Tuesday, February 23, 2016

Interview with Lynne Griffin, author of Girl Sent Away



Toby Sedgwick is terrified by his daughter’s increasingly reckless behavior and takes a tough love approach, enrolling Ava in Mount Hope, a wilderness behavioral camp for troubled teens. Ava quickly realizes that the camp is little more than a prison, warehousing and abusing kids for their parents’ money. And after spending a disturbing weekend completing the parent portion of treatment, Toby knows it too.

As Ava desperately searches for a way out of Mount Hope, she is faced with resurfacing memories of a family tragedy. She can no longer suppress the pain of what happened to her mother and sister eight years earlier in Thailand. As father and daughter fight to get back to each other, the truth may irrevocably tear them apart.

INTERVIEW

What inspired you to write your most recent novel, Girl Sent Away? Did you set out to write a book that dealt with adolescent mental health? 
Like my other novels, Girl Sent Away is inspired by my work with families. I’m a counselor and I’ve worked with parents who’ve considered this tough love approach. Adolescent boot camps have been in and out of the news for years—and the reality of these places is controversial, with physical abuse, accidents, deaths, and little proof that these expensive, militaristic programs actually help. In my experience, the techniques aimed at coercing teens into submission actually make underlying mental health issues worse, not better. 

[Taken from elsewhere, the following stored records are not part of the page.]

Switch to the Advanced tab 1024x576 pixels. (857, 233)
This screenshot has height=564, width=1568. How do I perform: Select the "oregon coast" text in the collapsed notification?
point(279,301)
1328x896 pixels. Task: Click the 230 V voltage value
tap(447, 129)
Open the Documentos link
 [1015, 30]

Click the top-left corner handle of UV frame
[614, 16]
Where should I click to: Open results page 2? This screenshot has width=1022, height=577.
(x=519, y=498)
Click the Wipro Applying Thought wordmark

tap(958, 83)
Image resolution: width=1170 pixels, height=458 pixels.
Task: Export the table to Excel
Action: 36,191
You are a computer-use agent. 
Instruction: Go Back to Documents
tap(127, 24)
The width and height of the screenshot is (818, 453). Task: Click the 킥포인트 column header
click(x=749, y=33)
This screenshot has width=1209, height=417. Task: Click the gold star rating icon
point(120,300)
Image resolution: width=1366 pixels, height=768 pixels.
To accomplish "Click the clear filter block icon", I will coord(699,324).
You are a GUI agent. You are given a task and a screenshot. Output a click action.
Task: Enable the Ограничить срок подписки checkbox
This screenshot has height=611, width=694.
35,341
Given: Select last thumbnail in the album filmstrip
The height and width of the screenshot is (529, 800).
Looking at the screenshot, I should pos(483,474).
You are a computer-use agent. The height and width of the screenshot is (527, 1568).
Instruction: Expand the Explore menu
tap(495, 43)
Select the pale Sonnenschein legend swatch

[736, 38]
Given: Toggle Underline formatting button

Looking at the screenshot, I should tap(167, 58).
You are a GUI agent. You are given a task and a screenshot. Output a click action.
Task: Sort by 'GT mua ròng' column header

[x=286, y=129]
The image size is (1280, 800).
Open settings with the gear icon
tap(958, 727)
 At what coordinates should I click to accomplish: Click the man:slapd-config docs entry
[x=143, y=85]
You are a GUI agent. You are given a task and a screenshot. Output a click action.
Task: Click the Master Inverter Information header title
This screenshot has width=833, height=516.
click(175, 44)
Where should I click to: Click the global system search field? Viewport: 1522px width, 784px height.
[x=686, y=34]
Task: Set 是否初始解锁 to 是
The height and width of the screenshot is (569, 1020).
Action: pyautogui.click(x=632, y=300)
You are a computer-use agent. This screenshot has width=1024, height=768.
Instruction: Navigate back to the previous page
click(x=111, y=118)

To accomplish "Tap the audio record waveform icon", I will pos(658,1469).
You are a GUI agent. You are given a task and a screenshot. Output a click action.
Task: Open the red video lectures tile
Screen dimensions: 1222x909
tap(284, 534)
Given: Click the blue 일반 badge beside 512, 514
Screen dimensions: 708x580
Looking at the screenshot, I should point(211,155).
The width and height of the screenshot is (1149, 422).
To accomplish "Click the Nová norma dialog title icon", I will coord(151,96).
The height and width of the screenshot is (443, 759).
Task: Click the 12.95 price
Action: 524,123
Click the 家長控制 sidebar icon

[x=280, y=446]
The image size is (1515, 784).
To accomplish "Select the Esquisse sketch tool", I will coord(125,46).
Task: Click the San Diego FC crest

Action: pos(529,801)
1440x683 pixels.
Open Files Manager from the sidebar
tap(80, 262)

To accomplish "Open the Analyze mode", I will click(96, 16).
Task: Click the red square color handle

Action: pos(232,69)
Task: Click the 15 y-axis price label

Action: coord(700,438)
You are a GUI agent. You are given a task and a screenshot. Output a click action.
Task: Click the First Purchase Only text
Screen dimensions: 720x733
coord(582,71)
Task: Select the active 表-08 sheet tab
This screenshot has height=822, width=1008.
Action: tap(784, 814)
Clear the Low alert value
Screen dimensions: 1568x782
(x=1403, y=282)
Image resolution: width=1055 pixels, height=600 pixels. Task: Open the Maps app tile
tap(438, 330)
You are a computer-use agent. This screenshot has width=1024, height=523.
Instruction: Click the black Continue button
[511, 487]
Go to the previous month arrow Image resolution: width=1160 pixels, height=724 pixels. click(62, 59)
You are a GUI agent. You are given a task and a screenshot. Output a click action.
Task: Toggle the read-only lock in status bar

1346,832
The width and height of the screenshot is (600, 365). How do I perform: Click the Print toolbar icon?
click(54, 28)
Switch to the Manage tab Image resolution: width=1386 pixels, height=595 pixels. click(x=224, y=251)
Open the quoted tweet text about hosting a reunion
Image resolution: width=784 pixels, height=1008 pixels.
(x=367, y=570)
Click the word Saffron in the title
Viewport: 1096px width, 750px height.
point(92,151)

Was it a difficult topic to tackle/write about? 
We have a crisis in our mental health system and I feel compelled to contribute to the conversation any way I can. To me, the novel is an incomparable vehicle for exploring our emotional lives and raising social consciousness. Compelling stories have the ability to draw us in. They challenge our present attitudes, often shifting our perspectives. When I was writing Girl Sent Away, in deliberate ways I found myself imagining a story that might offer tangible emotional benefits to teens. A novel that when discussed, might foster deeper connections between us, richer communication, and ultimately a greater understanding of the preciousness of our mental health. 

How has your experience as a counselor influenced your writing? 
Over the years in my role as family and school counselor I’ve heard so many stories like the ones in Girl Sent Away. And I’ve been inspired by the brave teenagers—and their families—who’ve changed the course of their lives because they were willing to talk about their struggles, to understand and regulate emotion in the face of unprecedented societal pressure. 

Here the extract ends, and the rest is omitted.